The two US ex-special forces turn mercenary soldiers captured by Venezuela Monday as they tried to lead a small anti-Maduro invasion force into the country appeared in a Venezuelan court on Friday, alongside some dozen other alleged conspirators and detained mercenaries.
Luke Alexander Denman, 34, and Airan Berry, 41 have been charged with "terrorism and conspiracy" for the failed raid, which new details say included a total of 17 people coming ashore on fishing boats from a staging ground in neighboring Colombia.
Venezuelan media also claims that eight among the mercenary force - reportedly mostly made up of Venezuelan defectors - were gunned down when they tried to enter the country.
Denman and Berry have specifically been charged with "terrorism, conspiracy, illicit trafficking of weapons of war and (criminal) association."
There's officially no death penalty in the Venezuelan legal code, with the charges faced by the Americans bringing a max 25-30 years in prison.
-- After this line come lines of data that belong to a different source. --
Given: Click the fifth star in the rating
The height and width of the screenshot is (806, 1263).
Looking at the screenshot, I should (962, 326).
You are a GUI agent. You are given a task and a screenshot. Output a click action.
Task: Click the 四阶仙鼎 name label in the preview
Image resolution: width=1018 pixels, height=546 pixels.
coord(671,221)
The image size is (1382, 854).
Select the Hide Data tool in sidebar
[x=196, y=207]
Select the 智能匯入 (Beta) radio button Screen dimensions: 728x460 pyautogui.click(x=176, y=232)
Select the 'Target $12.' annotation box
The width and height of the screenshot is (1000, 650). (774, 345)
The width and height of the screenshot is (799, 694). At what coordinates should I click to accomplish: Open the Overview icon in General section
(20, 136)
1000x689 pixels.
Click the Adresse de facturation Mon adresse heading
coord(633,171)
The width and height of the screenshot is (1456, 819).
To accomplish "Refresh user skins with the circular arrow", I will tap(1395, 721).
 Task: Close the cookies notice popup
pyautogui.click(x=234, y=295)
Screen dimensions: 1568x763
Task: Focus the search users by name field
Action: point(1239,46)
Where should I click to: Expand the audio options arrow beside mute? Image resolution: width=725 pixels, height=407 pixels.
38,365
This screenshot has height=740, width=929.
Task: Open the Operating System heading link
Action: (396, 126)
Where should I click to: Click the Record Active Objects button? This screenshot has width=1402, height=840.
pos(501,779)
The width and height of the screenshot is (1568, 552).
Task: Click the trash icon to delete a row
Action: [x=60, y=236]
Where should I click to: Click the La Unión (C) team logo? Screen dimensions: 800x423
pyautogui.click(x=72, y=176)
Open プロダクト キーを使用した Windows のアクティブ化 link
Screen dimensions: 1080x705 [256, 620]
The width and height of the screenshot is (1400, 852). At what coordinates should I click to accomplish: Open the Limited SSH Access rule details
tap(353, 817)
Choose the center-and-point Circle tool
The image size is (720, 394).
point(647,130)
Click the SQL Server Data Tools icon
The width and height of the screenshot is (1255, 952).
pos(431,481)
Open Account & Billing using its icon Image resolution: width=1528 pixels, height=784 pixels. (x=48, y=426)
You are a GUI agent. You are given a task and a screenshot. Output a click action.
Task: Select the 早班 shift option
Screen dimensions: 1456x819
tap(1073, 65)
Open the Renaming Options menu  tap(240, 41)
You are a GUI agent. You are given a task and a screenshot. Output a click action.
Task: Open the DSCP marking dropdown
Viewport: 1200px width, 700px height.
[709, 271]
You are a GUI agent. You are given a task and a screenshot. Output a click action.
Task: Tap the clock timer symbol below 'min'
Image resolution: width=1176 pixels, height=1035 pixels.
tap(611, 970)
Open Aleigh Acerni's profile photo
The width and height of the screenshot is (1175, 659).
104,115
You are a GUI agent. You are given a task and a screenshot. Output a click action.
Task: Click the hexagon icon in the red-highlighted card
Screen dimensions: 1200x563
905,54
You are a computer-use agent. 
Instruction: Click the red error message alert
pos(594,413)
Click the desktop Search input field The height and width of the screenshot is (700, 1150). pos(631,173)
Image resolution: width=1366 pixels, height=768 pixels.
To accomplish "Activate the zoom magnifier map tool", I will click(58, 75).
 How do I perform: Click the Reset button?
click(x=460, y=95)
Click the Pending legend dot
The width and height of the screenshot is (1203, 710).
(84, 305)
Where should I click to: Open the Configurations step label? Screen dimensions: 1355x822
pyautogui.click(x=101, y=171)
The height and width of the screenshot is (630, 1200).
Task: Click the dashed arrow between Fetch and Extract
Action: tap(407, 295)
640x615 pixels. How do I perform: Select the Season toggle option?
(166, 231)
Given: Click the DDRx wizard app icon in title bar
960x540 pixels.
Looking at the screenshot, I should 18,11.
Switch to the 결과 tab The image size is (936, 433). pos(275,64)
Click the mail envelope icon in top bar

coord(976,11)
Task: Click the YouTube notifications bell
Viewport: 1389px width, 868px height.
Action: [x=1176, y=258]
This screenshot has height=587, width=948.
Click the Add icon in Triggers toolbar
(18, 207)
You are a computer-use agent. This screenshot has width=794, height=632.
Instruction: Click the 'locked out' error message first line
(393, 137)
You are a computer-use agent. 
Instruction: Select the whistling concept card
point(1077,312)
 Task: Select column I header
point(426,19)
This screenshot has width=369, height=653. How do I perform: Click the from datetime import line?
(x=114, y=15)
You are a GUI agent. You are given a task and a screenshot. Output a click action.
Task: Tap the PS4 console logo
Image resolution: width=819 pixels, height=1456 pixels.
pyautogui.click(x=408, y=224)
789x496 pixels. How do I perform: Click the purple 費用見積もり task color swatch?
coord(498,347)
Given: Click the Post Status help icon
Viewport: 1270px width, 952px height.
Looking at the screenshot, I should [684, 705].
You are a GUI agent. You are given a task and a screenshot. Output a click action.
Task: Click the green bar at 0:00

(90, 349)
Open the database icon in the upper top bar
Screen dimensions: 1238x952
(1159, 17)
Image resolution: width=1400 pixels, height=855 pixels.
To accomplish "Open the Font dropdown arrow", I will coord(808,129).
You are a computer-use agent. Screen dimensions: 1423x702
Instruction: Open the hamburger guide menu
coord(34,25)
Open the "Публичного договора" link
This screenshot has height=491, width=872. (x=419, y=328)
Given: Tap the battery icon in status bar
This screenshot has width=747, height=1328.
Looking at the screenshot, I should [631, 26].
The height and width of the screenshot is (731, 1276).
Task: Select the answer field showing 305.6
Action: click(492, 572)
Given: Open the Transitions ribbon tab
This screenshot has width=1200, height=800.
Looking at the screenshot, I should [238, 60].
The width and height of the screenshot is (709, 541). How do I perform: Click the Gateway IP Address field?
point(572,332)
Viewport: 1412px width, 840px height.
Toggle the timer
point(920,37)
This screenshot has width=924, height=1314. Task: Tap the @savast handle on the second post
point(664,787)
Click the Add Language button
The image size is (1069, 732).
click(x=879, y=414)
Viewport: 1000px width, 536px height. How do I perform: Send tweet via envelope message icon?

Maduro and Caracas officials have ultimately blamed the plot on President Trump, something which the US president and admin officials were quick to deny, with Trump noting he would never have used "a small little group".
“If I wanted to go into Venezuela, I wouldn’t make a secret about it. I wouldn’t send a small little group, it’d be called an Army,” Trump told FOX on Friday.
Meanwhile Venezuelan Attorney General Tarek William Saab has issued an Interpol arrest warrant for ex-Green Beret and head of the Florida-based security firm Silvercorp Jordan Goudreau.
Goudreau had initially been boasting of being behind the failed coup attempt and giving media interviews from Florida, and he's now under investigation by US authorities.
Washington appears to have been embarrassed by the whole "rogue" operation, for which Silvercorp has also come under widespread mockery online.
The US army has since confirmed the men formerly served as members of the Green Berets and had been deployed to Iraq. Venezuelan state officials have claimed the group was going to be paid $212 million to orchestrate the overthrow of Maduro on behalf of opposition leader Juan Guaido and his US and Colombian backers.
While distancing itself from the fiasco, the State Department has pledged to "use every tool that we have available to try to get them back," according to recent statements by Mike Pompeo.